Il y a toujours quelque chose qui s’appelle le Parti Républicain, mais il a depuis longtemps abandonné toute prétention à être un parti parlementaire normal. Il est au service, au doigt et à l’œil, des très riches et du secteur corporatiste et a un catéchisme que tout le monde doit chanter à l’unisson, un peu comme l’ancien Parti Communiste. Le fameux commentateur conservateur, l’un des plus respectés – Norman Ornstein – décrit le Parti Républicain d’aujourd’hui comme, en ses termes, "une insurrection radicale – idéologiquement extrême, dédaigneuse des faits et du compromis, rejetant son opposition politique" – une sérieuse menace à la société, comme il le souligne.

Bref, RECD est très éloignée de la rhétorique emphatique à propos de la démocratie. Mais il existe une autre version de la démocratie. En réalité il s’agit de la doctrine de base de la théorie démocratique libérale contemporaine. Je vais donc vous donner des citations illustratives de la part de personnages éminents – incidemment pas des personnages de la droite. Ce sont tous des libéraux à la Woodrow Wilson-FDR-Kenndy, des figures consensuelles, en fait. Donc selon cette version de la démocratie, "le public est fait d’étrangers ignorants et importuns. Ils doivent être mis à leur place. Les décisions doivent être entre les mains d’une minorité intelligente d’hommes responsables, qui doivent être protégés du piétinement et de la clameur du troupeau abruti". Le troupeau a une fonction, il se trouve. Il est attendu d’eux qu’ils portent leur poids une fois toutes les quelques années, à un choix entre les hommes responsables. Mais à part cela, leur fonction est d’être des "spectateurs, pas des participants à l’action" – et c’est pour leur propre bien. Parce que comme l’avait souligné le fondateur de la science politique progressiste, nous ne devrions pas succomber à des "dogmatismes démocratiques sur les gens étant les meilleurs juges de leurs propres intérêts". Ils ne le sont pas. Nous sommes les meilleurs juges, et il serait donc irresponsable de les laisser prendre des décisions tout comme il serait irresponsable de laisser un enfant de trois ans courir en pleine rue. Les attitudes et les opinions ont donc besoin d’être contrôlées pour le bénéfice de ceux que vous contrôlez. Il est nécessaire de "régenter leurs esprits". Il est aussi nécessaire de discipliner les institutions responsables de "l’endoctrinement de la jeunesse." Toutes des citations, au fait. Et si nous pouvons accomplir cela, nous pourrions revenir aux bons vieux jours où "Truman avait été capable de gouverner le pays avec la collaboration d’un nombre assez réduit d’avocats et de banquiers de Wall Street." Tout ceci provient d’icônes de l’establishment libéral, les théoriciens en pointe de la démocratie progressiste. Certains d’entre vous reconnaîtront peut-être certaines des citations.

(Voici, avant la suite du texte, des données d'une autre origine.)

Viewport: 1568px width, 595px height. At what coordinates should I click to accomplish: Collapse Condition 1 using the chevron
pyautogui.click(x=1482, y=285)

Les racines de ces attitudes remontent plutôt loin. Elles remontent aux premiers soubresauts de la démocratie moderne. Les premiers survinrent en Angleterre au 17è siècle. Comme vous savez, plus tard aux USA. Et elles persistent de façon fondamentale. La première révolution démocratique fut l’Angleterre des années 1640. Il y a eu une guerre civile entre le roi et le parlement. Mais la noblesse, les gens qui s’appelaient eux-mêmes "les hommes de meilleure qualité", étaient horrifiés par les forces populaires en plein essor qui commençaient à faire leur apparition dans l’arène publique. Ils ne voulaient soutenir ni le roi ni le parlement. Citez leurs pamphlets, ils ne voulaient pas être dirigés par des "chevaliers et des gentilshommes, qui ne font que nous oppresser, mais nous voulons être gouvernés par des compatriotes tels que nous-mêmes, qui connaissons les maux du peuple". Voilà une chose assez terrifiante à considérer. Maintenant, la populace a été une chose assez terrifiante à voir depuis. En réalité elle l’était déjà depuis longtemps auparavant. Elle l’est restée un siècle après la révolution démocratique britannique. Les fondateurs de la la république états-unienne avaient à peu près la même opinion de la populace. Ils ont donc déterminé que "le pouvoir doit être entre les mains de la richesse de la nation, le lot d’hommes plus responsables. Ceux qui ont de la sympathie pour les propriétaires et pour leurs droits", et bien sûr pour les propriétaires d’esclaves à l’époque. En général, les hommes qui comprennent qu’une tâche fondamentale du gouvernement est "de protéger la minorité opulente de la majorité". Ce sont des citations de James Madison, l’encadrant principal – ceci était dans la Convention Constitutionnelle, qui est beaucoup plus révélatrice que les Papiers Fédéralistes que lisent les gens. Les Papiers Fédéralistes étaient tout simplement un effort de propagande pour tenter de faire que le public soit d’accord avec le système. Mais les débats dans la Convention Constitutionnelle sont beaucoup plus révélateurs. Et en fait le système constitutionnel a été créé sur ces bases. Je n’ai pas le temps d’entrer dans le détail, mais il adhérait globalement au principe qui a été énoncé simplement par John Jay, le président du Congrès Continental, puis tout premier Premier Président de la Cour Suprême, et comme il le disait, "ceux à qui appartiennent le pays devraient le gouverner". Ceci est la doctrine centrale de RECD jusqu’à aujourd’hui.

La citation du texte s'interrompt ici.